Your copy should hold only the lines from the one holding "Task: Click the play indicator beside 网络维护" through the last line of the records below, both included, each exact and with no pictures.

BEGIN Excerpted records

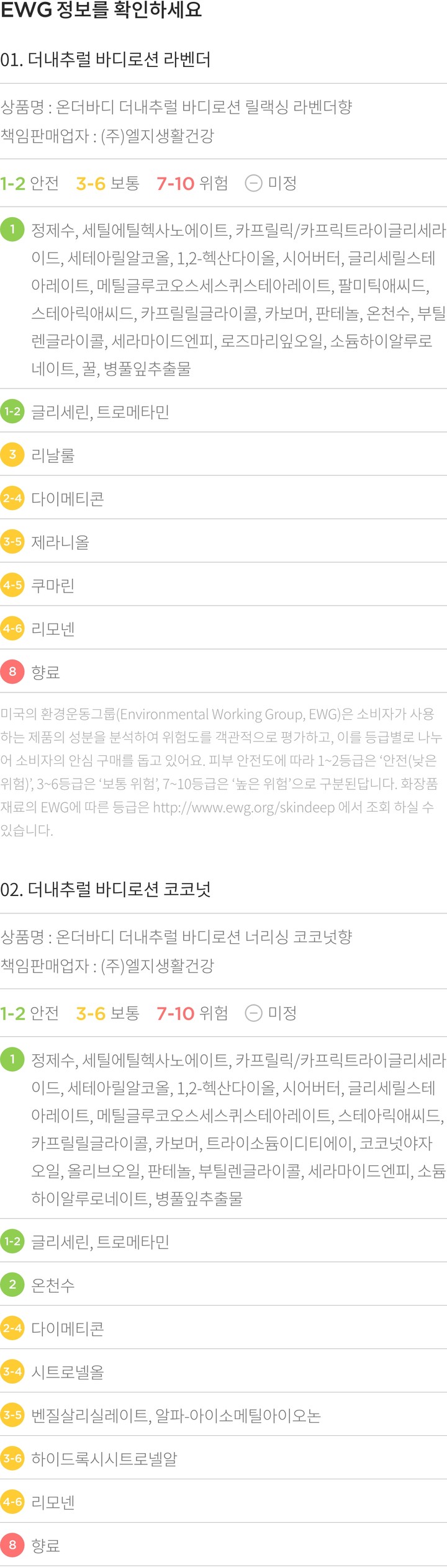This screenshot has height=1568, width=447.
Task: Click the 3-6 badge beside 하이드록시시트로넬알
Action: 12,1458
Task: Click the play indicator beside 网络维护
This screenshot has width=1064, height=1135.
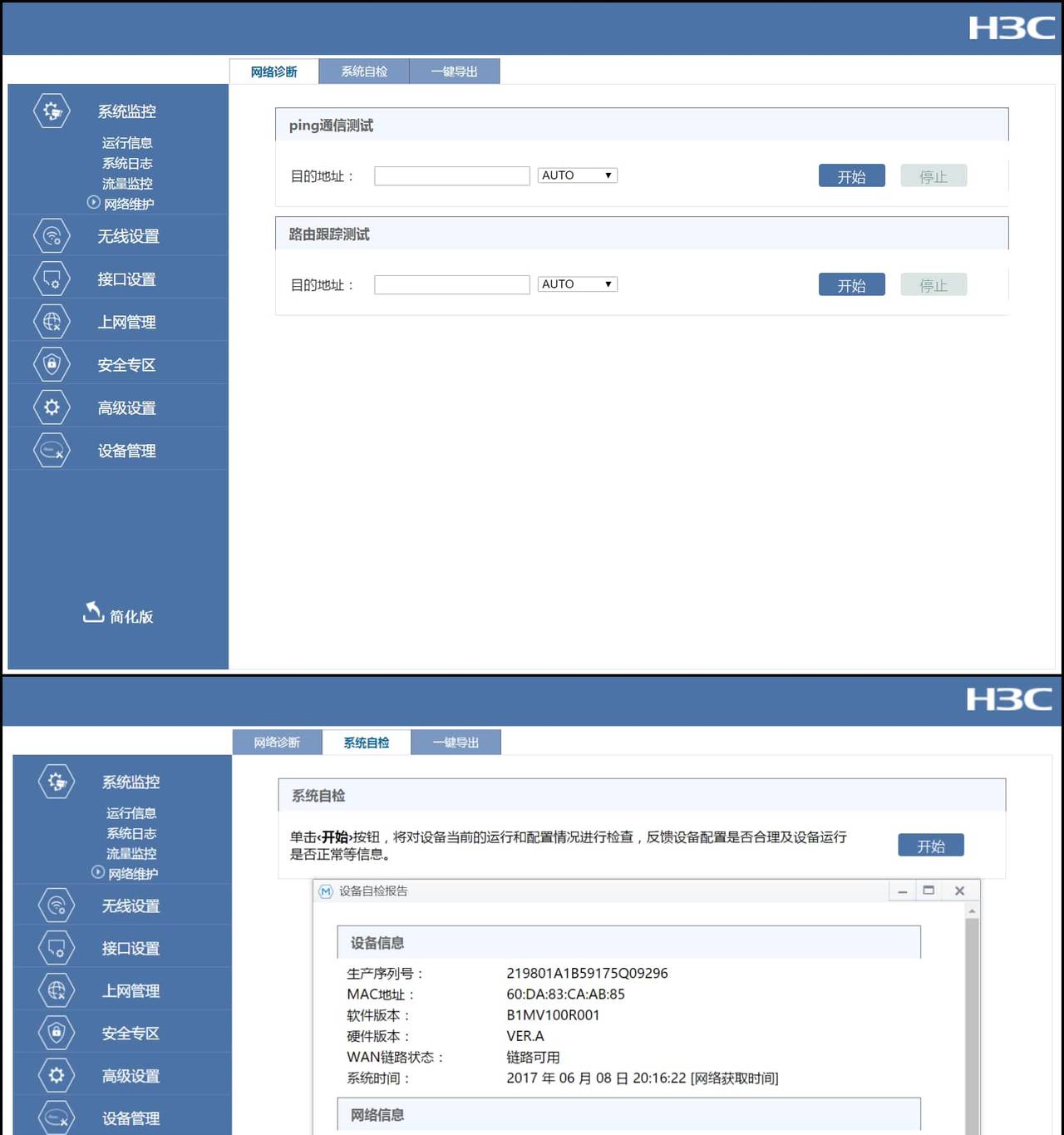Action: tap(93, 203)
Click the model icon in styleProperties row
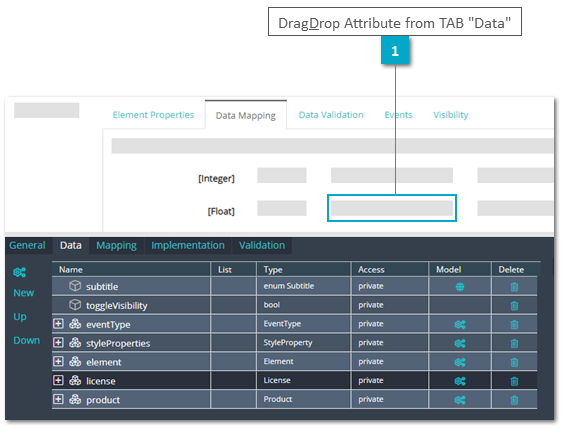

END Excerpted records

Solution for this task
Task: Click the play indicator beside 网络维护
This screenshot has width=1064, height=1135.
Action: tap(93, 203)
Click the model icon in styleProperties row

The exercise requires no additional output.